In June 2011, the National Labor Relations Board (“NLRB” or “Board”) proposed an administrative rule that sought to dramatically change the processes and procedures by which labor unions obtain the right to represent private sector US employees. The rule faced fierce opposition, with more than 65,000 comments filed, most opposing the changes, which in substance, would have significantly limited the ability of employers to obtain legal review of NLRB election-related decisions, and would facilitate the holding of secret ballot representation elections as soon as 10 days after the filing of a representation case petition, instead of the typical 42 to 45 days.

Recognizing that the rule, as proposed, faced significant hurdles, on December 2011, the NLRB issued a final rule that included some, but not all, of the initially proposed changes. That rule went into effect in April 2012, but was immediately blocked by a number of legal challenges, including that the Board lacked the necessary quorum to issue the final rule (those following recent NLRB matters will recognize this as the “Noel Canning”-based challenge). After a lower federal court invalidated the rule on that basis, the NLRB appealed. While that appeal was pending, however, the Senate confirmed a slate of new NLRB Members, thereby establishing a new quorum comprised of three Democrats and two Republicans. Shortly thereafter, the NLRB withdrew its appeal concerning the December 2011 rule.
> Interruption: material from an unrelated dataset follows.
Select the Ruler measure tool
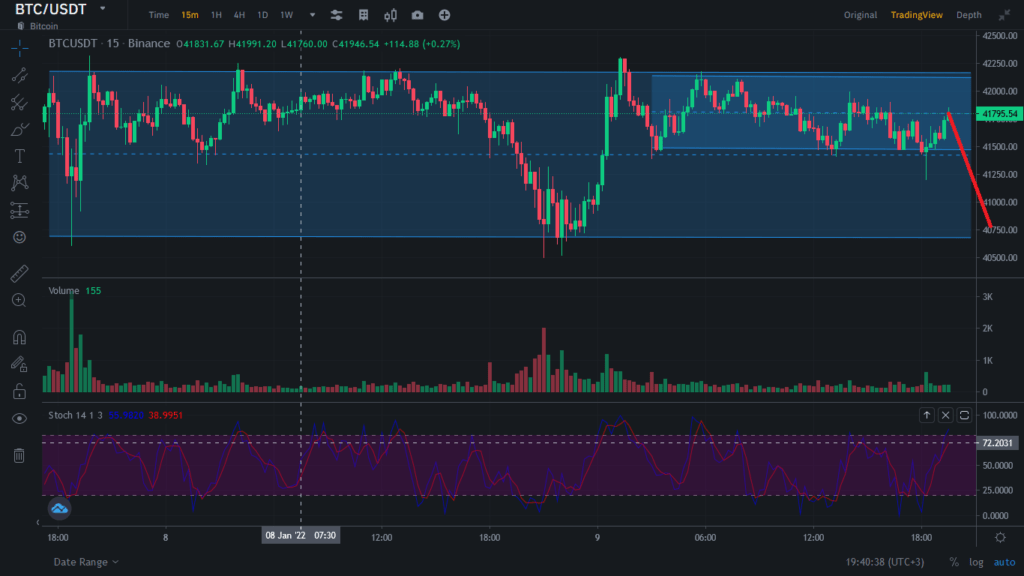Image resolution: width=1024 pixels, height=576 pixels. tap(19, 273)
To no great surprise, on February 5, 2014, the newly-confirmed Board, voting 3 to 2 – with the two Republicans dissenting – reissued the rule. What is significant, however, is that the reissued rule is not the scaled-back December 2011 version, but instead is nearly the full rule proposed in June 2011. (A Notice of Proposed Rulemaking, containing the full text of the proposed rule, will appear in the Federal Register on February 6, 2014.)

The old-but-now-new-again proposed rule would alter the NLRB’s representation case procedures to, among other things:

  • shorten the period of time between the filing of an election petition and a pre-election hearing from 14 days to seven days;
  • limit an employer’s ability to raise certain challenges to an election petition at the pre-election hearing phase, as well as allow hearing officers the discretion to limit or reject evidence submitted by an employer challenging election petitions;
  • eliminate an employer’s ability to request review of a regional director’s decision and direction of election until after the election (under the current rules, a request for review may be submitted prior to the election);
  • by eliminating the pre-election request for review procedures, allow for elections to be scheduled within a few days after the decision and direction of the election, rather than no earlier than 25 days after the decision and direction of election, as under the current rules;
  • require that an employer provide a union with an initial, preliminary voter list at the pre-election hearing, and thereafter provide a second voter list that includes home addresses, telephone numbers, and email addresses of employees, within two days after the scheduling of an election (instead of the current seven days); and
  • eliminate an employer’s ability to request a regional director’s review of post-election challenges to voters and post-election objections to election conduct, and instead consolidate all election-related appeals to the Board into a single post-election appeals process.

The NLRB claims that these changes are “aimed at modernizing processes, enhancing transparency and eliminating unnecessary litigation and delays.” Those opposing the rule assert that in reality, what they will do is substantially limit an employer’s ability to raise legitimate legal issues in the face of a union election petition, as well as allow for elections to be conducted before an employer has been provided a full opportunity to present its position to its employees. Indeed, many view the rule as an attempt by a Democrat-controlled NLRB to achieve through administrative rulemaking what could not be achieved in Congress through the passage of the now essentially dead Employee Free Choice Act (EFCA).

At this stage, the Board has invited comments to the proposed rule. (Comments may be submitted on or before April 7, 2014; replies to comments must be filed by April 14, 2014.) The rule is not currently in effect. As noted above, when the NLRB first issued the rule in 2011, more than 65,000 comments were received. A similar number of comments to the now-reissued rule would not be surprising. We will continue to monitor this issue and report on further developments.